Zapier's journey beyond Ingress Nginx

You're probably saying to yourself, "There's no way they could have migrated thousands of ingresses in a few short weeks," and you're absolutely right! When the Kubernetes community announced that ingress-nginx was going end-of-life, we were already knee deep into migrating Zapier's ingress layer. Some might call that good planning but, like they said in The Wire, "Sometimes it's better to be lucky than good." The EOL announcement validated what we had already realized: our ingress story needed a rewrite.

Why move to Gateway API?

Years of tech debt, unsolved

Over several years of growth, we had accumulated a patchwork of Classic Load Balancers, Application Load Balancers, Network Load Balancers, and service specific ingress controllers. It worked, but it was noisy, hard to maintain, and increasingly risky to continue operating as is. Each development, staging, and production cluster had its own flavor of ingress: multiple controllers, mixed annotations, and differing health check semantics. The result: Lots of configuration drift between controllers, and the occasional "works in staging, 503s in production."

In the meantime, Gateway API reached v1 back in 2023 and since has a growing number of stable implementations actively being developed on by the larger community. Ingress remains frozen to this day and it was clear to us that Gateway API is going to be the future traffic routing in Kubernetes.

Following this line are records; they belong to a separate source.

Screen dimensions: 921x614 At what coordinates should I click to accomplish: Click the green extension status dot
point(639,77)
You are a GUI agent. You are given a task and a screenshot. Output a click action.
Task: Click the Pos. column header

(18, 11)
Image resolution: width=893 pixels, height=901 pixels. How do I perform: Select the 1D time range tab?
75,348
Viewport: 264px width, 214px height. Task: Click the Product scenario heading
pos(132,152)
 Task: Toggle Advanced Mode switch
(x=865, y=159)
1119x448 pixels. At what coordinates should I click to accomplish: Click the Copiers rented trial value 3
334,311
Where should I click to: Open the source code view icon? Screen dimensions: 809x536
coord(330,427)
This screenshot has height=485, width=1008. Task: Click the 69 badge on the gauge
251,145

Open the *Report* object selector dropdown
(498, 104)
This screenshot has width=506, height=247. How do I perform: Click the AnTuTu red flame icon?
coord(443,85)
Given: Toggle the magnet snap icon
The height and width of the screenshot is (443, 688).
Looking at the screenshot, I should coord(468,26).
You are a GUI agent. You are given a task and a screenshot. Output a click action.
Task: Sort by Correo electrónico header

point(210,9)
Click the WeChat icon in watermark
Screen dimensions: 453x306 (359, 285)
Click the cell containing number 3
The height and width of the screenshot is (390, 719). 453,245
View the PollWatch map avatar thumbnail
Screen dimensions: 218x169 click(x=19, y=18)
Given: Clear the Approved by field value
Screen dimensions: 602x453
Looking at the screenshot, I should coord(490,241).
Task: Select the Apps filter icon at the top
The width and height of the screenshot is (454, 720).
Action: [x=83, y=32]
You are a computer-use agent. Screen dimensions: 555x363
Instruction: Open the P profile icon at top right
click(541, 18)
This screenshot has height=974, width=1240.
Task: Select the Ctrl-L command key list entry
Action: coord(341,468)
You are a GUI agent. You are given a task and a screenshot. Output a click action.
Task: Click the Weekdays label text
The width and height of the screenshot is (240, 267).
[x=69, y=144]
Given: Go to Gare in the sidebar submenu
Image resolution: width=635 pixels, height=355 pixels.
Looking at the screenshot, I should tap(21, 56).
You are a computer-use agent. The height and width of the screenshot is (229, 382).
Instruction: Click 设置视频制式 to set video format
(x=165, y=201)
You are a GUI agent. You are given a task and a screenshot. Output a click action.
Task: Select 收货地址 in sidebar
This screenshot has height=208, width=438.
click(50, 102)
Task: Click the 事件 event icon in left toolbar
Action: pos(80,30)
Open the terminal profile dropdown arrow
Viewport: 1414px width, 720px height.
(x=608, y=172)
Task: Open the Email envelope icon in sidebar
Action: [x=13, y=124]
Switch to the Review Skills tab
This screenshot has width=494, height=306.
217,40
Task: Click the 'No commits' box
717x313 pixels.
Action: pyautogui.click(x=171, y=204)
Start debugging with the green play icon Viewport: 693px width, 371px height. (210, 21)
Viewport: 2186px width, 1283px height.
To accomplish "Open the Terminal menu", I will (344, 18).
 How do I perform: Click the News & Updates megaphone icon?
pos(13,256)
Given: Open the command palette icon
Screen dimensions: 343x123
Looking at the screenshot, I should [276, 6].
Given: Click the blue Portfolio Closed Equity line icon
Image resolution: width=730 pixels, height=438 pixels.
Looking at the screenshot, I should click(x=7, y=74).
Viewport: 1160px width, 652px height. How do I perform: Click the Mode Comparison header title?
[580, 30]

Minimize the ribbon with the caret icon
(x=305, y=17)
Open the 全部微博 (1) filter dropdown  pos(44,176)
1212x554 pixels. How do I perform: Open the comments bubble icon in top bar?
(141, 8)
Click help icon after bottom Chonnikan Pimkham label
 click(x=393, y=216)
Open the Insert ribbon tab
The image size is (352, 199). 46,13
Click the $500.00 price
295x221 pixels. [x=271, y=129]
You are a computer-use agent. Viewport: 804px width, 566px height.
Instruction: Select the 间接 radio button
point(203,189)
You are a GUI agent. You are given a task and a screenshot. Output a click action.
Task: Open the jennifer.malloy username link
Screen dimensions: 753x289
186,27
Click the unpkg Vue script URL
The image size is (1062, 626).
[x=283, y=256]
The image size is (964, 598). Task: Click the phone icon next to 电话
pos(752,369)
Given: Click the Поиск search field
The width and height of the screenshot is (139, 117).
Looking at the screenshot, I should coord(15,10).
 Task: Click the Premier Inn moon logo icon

Migrating to Gateway API presented us a number of opportunities to start anew with a clean slate:

Clear separation of responsibilities (Gateways, Routes, Policies)
Lintable YAML over annotation chaos
Richer routing, observability, and security primitives
Better positioned to take advantage of new feature developments and bug fixes

More importantly, it aligned with Zapier's goal of developer autonomy. Traffic configurations like Envoy Gateways BackendTrafficPolicies live alongside app manifests in source control, so teams can own their traffic just as they own their code.

How we selected Envoy Gateway

In March 2025, the Infrastructure team began evaluating every realistic Gateway API implementation. We looked at Istio Gateway, Gloo Gateway, NGINX Gateway, HAProxy Gateway, Traefik, and Envoy Gateway. The goal was simple: replace ingress-nginx with something modern, reliable, and scalable without introducing unnecessary complexity.

After several proof-of-concepts and side-by-side comparisons, we chose Envoy Gateway. A few reasons made the decision clear.

Gloo Gateway locked important functionality behind enterprise licenses.
Istio Gateway would have likely turned this migration into a service mesh migration resulting in more complexity for little gain.
HAProxy's Gateway API feature set wasn't mature enough for our needs.
NGINX Gateway and Traefik were also too early. Both were promising, but neither had the depth, stability, or policy support we needed to migrate hundreds of services.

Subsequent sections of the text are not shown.